In terms of performance, neither the cinematic or performance modes are easy to recommend on any console right now. The 30fps cap in cinematic mode comes with frame-pacing issues on every platform with fluctuating frame-times, and the possibility of hitches beyond this. This state of affairs is particularly frustrating when even the PS4 Pro and Xbox One X delivered a clean 30fps cap on the original version of the game. In addition to the frame-pacing problems, there are also drops below 30fps, especially on PS5. Even with patch 1.1 installed, we can see the frame-rate momentarily drop to 15fps in battle, which makes aiming difficult and just feels jarring.

Performance mode is unfortunately not the panacea we hoped for a smooth experience.

The sensible solution, on paper then, is to switch to the 60fps performance mode, but this is also far from stable. Even with patch 1.1 installed, PS5 exhibits the worst frame-rate readings, occasionally matching the Series consoles but oftentimes being a clear 8fps lower in matched tests. In one area, for example, the game ran at around 48fps on PS5 while Series S and X each hover at around 54fps. However, the Series consoles have a specific issue too: hitching blights the experience on Xbox Series X and S, with 80ms+ stutters to gameplay just as we run across the world. Surprisingly this does not affect PS5 in the same way, and it appears related to the way the Xbox machines handle terrain streaming.

No matter which console you pick, any battling outdoors is apt to take you down to the 30-40fps region, and even just under 30fps at times on PS5 - and again, this is with patch 1.1 installed on PS5. And while the Series X's frame-rate is better on average, you're still looking atnoticeable performance drops, under 30fps in the worst scenarios. Even VRR displays will struggle to hide such huge fluctuations between 30 and 60fps. Interior areas do at least run much better on all three machines, almost always at 60fps, but heavy bursts of alpha effects like gunfire still cause frame-rate drops. Series S exhibits low frame-rates as well, with a highly dynamic frame-rate that bounces between 30 to 60fps outdoors and mostly locks to 60fps in quieter indoor areas.
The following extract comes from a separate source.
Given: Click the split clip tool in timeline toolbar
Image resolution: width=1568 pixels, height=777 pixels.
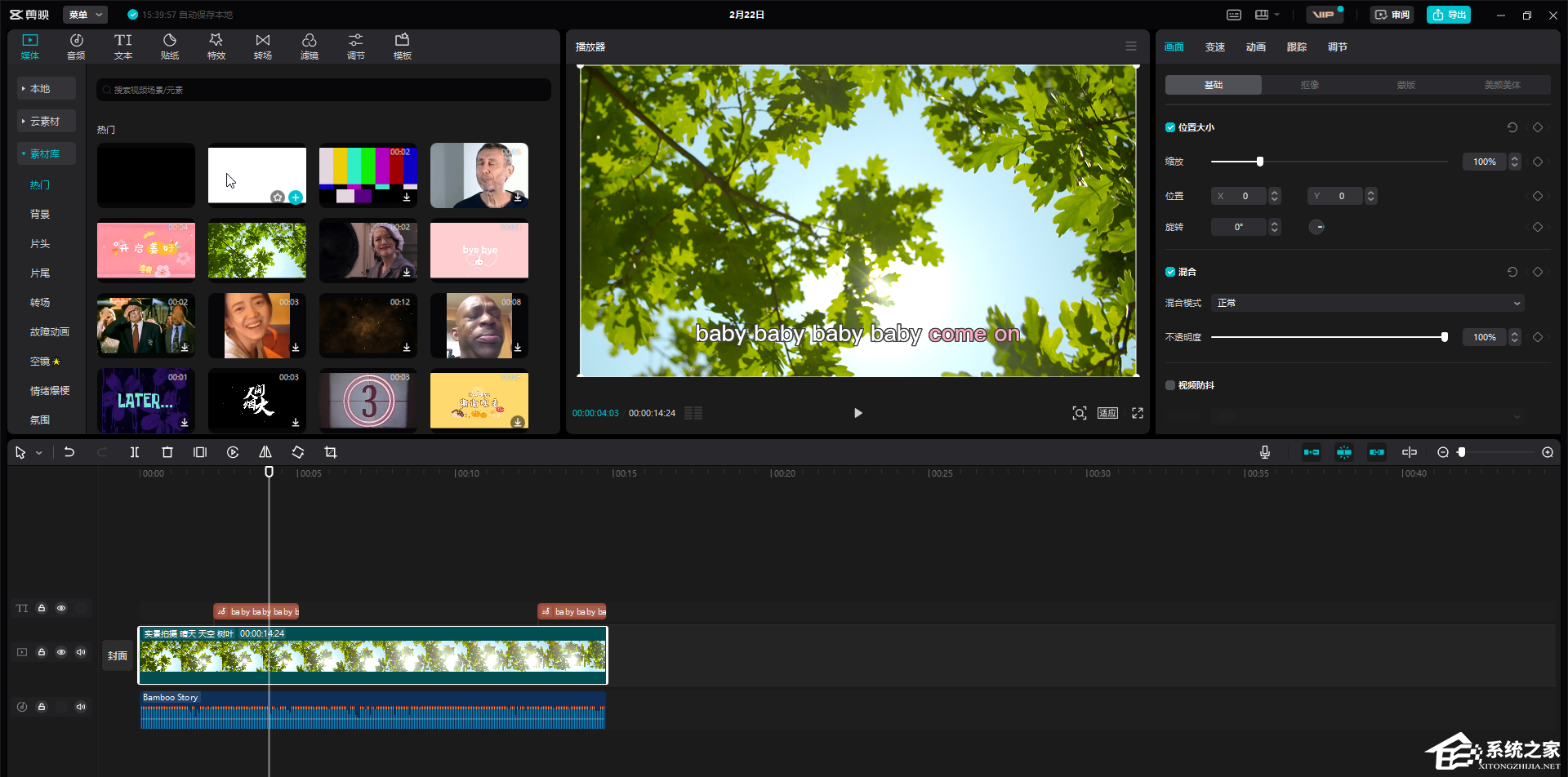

Series S is in a particularly poor place when it comes to performance mode frame-rates.

The state of performance puts a huge damper on the Spacer's Choice Edition. Honestly, I'd much rather just go back to running the Xbox One or PS4 versions on Series X or PS5 hardware. They certainly feel much nicer to play, with a more consistent 60fps.

Further patches have been promised to fix the game's performance problems, but despite delaying our coverage to test patch 1.1 on PS5 you're still getting a pretty poor experience for the money. Xbox updates are due soon as well, but in fairness, Series X is already in a better place performance-wise than PS5 - not counting the hitches - and in its visual features.

As a paid upgrade, The Spacer's Choice Edition is best avoided for now. The visual tweaks are broadly speaking well done, but they do have a knock-on effect to the art direction that might prove divisive. Less debateable are the performance issues - the frame-pacing at 30fps and the highly variable frame-rate in performance mode need to be fixed. Certainly going by the results on PS5, updates beyond patch 1.1 still have a lot to address to justify that upgrade fee. And for those that have already bought in, I seriously hope it's possible to turn this release around soon.